I love your tanks. This video is super cool and the music suits it perfectly.


----------



## ddavila06 (Jan 31, 2009)

it looks really good, especially how you change and try different looks to the rock. looking forward to updates!


----------



## pele (Mar 3, 2009)

Thanks too much!


----------



## pele (Mar 3, 2009)

Today:


----------



## ryan10517 (Apr 28, 2010)

very nice. i really like it. It might look a little better if you scooted all the rocks a little more to the left. Cant wait to see it fill in


----------



## AzFishKid (Aug 22, 2009)

Nice rocks!


----------



## Ben Belton (Mar 14, 2004)

Wish I could find rocks like that.


----------



## shark1505 (Jan 24, 2010)

Very nice!


----------



## pele (Mar 3, 2009)

Actualizing


----------



## ibanezfrelon (Mar 1, 2010)

amazing!


----------



## Csr (Feb 26, 2011)

Very nice looking tank.

A donde en Barcelona compraste esa rocas?

What kind of light fixture is that?


----------



## Puffbug (Mar 30, 2011)

Fantastic display. I like the varied rock size and structure while it just has a flow throughout the whole scene. Great job!


----------



## MaryD (Jan 6, 2009)

Nice growth, Pele!


----------



## pele (Mar 3, 2009)

Thanks all!!!

Stones are from Sirocco, a shop out of Barcelona


----------



## Csr (Feb 26, 2011)

Thanks Pele

I've heard of the place. The make tanks and stands.

I will have to check them out when I there in 2 weeks.

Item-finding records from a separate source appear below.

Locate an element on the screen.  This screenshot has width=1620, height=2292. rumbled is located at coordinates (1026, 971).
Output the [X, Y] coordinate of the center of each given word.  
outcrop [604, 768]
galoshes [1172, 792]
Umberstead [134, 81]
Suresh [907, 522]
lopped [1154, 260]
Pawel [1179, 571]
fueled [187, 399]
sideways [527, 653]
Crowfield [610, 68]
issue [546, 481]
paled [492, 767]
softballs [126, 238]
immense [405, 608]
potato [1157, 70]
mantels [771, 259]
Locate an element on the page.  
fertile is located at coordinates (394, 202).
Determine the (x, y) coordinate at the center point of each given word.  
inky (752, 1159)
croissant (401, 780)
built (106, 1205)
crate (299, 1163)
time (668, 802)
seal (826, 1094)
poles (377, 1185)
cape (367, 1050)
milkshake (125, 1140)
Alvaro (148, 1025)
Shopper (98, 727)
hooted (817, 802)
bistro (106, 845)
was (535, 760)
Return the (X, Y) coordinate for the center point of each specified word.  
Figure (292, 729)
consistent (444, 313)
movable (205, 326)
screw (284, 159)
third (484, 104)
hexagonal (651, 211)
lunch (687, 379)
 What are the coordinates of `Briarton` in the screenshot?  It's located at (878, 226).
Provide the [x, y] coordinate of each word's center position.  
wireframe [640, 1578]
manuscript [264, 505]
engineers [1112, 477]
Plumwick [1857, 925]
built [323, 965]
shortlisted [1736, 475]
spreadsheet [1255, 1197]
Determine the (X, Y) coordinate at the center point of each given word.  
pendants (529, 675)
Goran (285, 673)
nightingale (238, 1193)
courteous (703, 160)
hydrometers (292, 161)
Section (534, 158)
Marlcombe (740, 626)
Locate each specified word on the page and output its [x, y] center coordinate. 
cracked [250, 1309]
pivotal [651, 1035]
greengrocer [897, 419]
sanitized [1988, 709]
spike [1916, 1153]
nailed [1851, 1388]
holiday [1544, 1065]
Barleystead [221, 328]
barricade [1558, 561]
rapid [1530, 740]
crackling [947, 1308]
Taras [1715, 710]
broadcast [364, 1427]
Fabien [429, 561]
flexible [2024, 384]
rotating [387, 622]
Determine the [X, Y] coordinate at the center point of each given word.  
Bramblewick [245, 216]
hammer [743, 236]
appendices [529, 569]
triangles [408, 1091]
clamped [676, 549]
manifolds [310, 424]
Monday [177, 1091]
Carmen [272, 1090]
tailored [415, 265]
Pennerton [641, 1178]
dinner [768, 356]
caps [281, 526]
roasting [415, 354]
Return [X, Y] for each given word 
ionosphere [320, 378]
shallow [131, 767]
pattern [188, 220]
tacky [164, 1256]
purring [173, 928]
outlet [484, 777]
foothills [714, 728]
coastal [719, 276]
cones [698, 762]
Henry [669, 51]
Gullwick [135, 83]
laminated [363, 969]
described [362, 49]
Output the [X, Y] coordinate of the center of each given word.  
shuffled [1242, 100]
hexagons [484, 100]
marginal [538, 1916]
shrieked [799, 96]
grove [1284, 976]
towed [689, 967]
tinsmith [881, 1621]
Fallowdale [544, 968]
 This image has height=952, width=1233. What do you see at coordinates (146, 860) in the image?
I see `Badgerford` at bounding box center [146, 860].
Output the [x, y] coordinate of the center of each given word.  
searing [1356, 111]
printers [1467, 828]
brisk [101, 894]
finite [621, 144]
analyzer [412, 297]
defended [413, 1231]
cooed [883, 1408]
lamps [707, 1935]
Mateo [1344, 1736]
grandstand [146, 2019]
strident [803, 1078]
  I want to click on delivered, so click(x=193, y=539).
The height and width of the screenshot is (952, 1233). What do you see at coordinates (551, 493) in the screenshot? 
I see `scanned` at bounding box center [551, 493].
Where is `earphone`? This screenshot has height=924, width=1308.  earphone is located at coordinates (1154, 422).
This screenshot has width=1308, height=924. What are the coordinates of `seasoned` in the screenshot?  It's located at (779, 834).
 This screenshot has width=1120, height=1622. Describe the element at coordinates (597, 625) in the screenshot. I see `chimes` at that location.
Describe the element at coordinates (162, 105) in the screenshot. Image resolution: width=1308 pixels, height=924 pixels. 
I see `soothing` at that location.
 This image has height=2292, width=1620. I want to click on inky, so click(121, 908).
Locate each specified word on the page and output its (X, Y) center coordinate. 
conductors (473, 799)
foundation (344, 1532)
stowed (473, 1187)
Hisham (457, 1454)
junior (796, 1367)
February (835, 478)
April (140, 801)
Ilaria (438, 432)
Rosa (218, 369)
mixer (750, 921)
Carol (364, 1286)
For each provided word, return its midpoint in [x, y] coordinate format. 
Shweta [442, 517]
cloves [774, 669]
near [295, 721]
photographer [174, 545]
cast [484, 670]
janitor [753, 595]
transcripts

Sorry to ask again but what Kind of light are you using?


----------



## pele (Mar 3, 2009)

I use 55w pll 6500k 

Look the video and enjoy it, if you can look it in hd (select 720p)! Be careful with otto! :croc:


----------



## XMX (Feb 17, 2011)

Those are some amazing rocks! Great job on the scape, too! What kind of shrimps are those? I don't think I've seen any with white eggs before.


----------



## pele (Mar 3, 2009)

There are withe pearl / snow ball Neocaridina cf. zhangjiajiensis


----------